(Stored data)
--- START ---

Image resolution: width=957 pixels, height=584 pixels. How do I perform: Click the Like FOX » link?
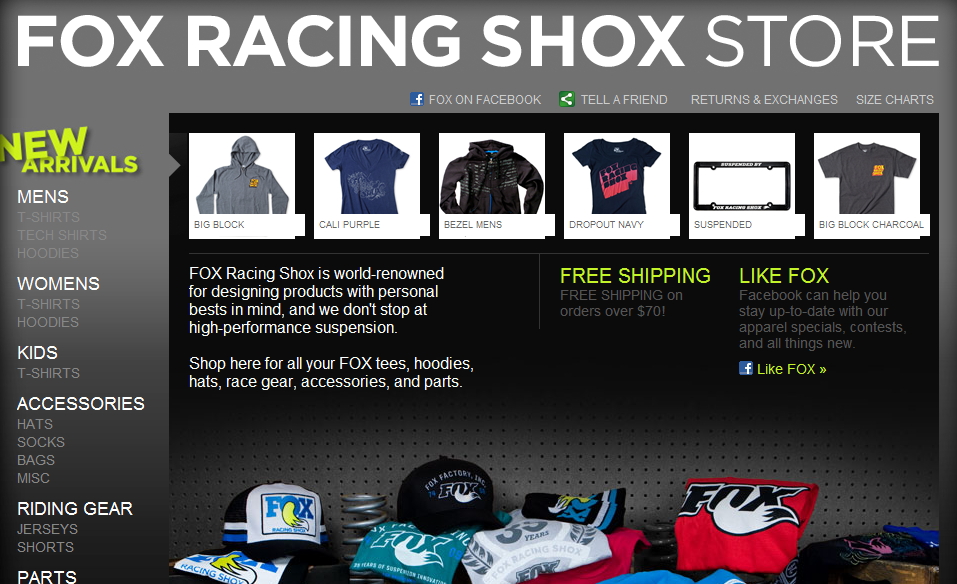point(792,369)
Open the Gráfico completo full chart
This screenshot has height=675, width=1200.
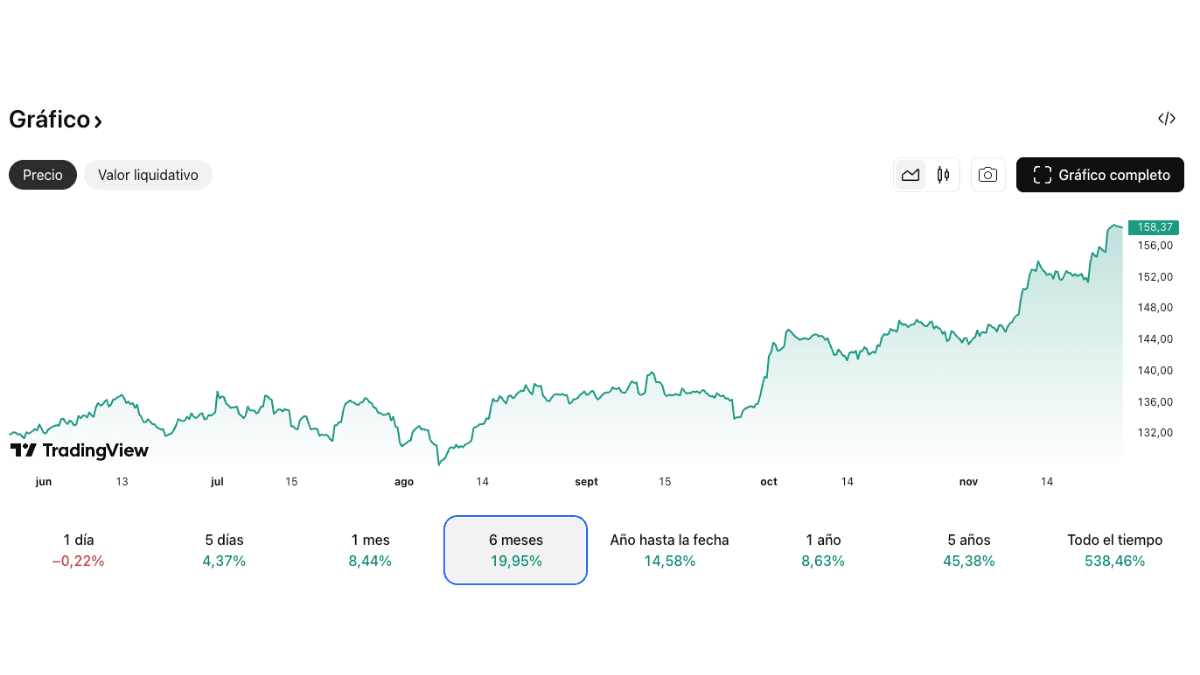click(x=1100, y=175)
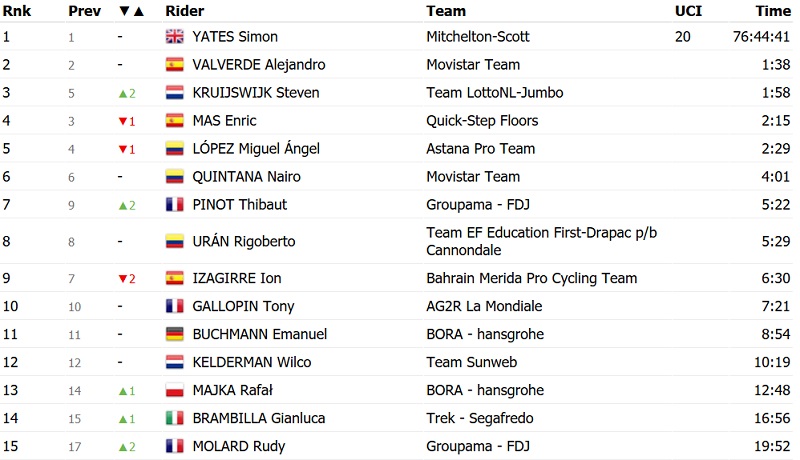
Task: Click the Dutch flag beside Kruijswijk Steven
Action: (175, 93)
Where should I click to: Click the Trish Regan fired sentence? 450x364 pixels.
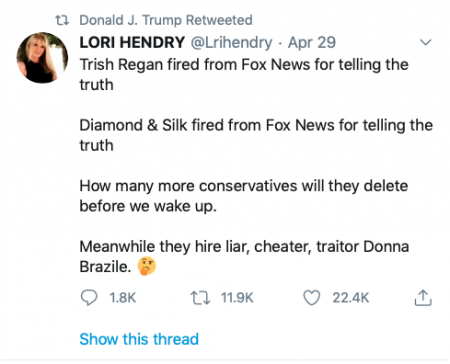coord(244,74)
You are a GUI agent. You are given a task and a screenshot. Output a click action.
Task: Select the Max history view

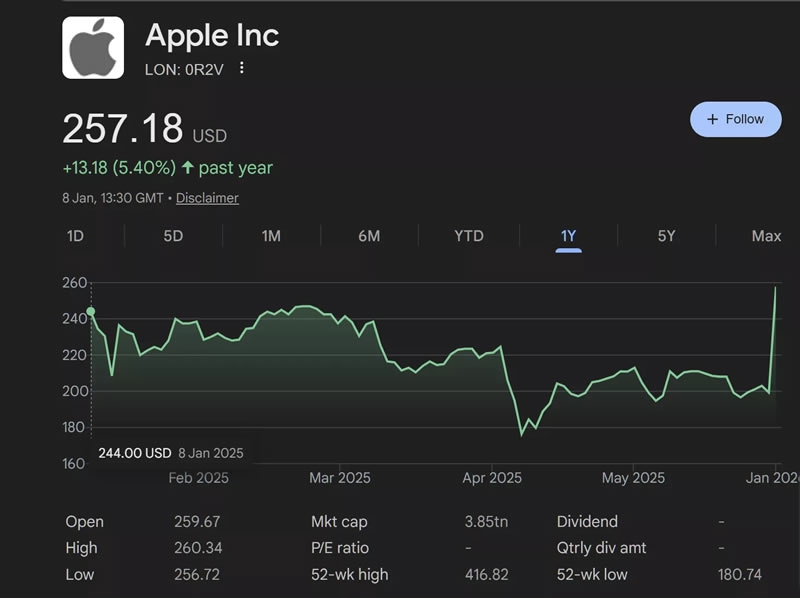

--- END ---

§ **TASK DETAILS**
Output every record above verbatim, excluding images.

§ **REPLY**
Image resolution: width=957 pixels, height=584 pixels. How do I perform: Click the Like FOX » link?
point(792,369)
Open the Gráfico completo full chart
This screenshot has height=675, width=1200.
click(x=1100, y=175)
Task: Click the Dutch flag beside Kruijswijk Steven
Action: (175, 93)
Where should I click to: Click the Trish Regan fired sentence? 450x364 pixels.
coord(244,74)
You are a GUI agent. You are given a task and a screenshot. Output a click action.
Task: Select the Max history view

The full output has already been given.